*Aim of the task*.
The answer must give back every line of the data exactly, with no pictures.

====== Excerpted records ======

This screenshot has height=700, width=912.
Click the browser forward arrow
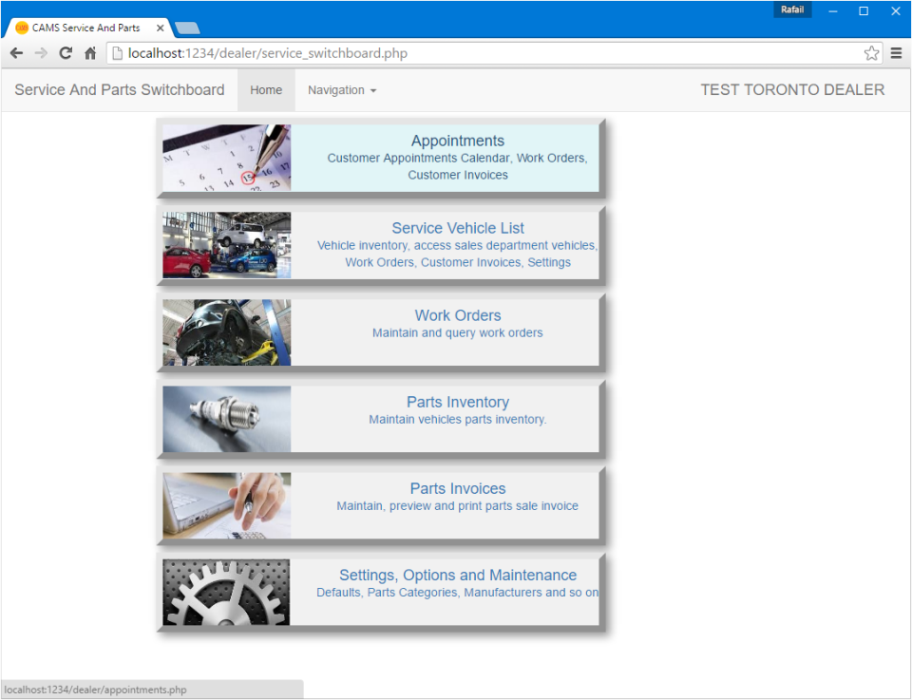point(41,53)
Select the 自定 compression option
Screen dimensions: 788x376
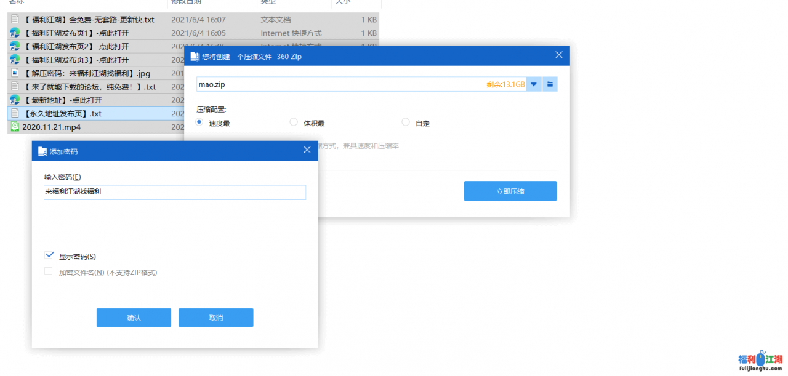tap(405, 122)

======

*Exercise answer*.
This screenshot has height=700, width=912.
Click the browser forward arrow
point(41,53)
Select the 自定 compression option
Screen dimensions: 788x376
tap(405, 122)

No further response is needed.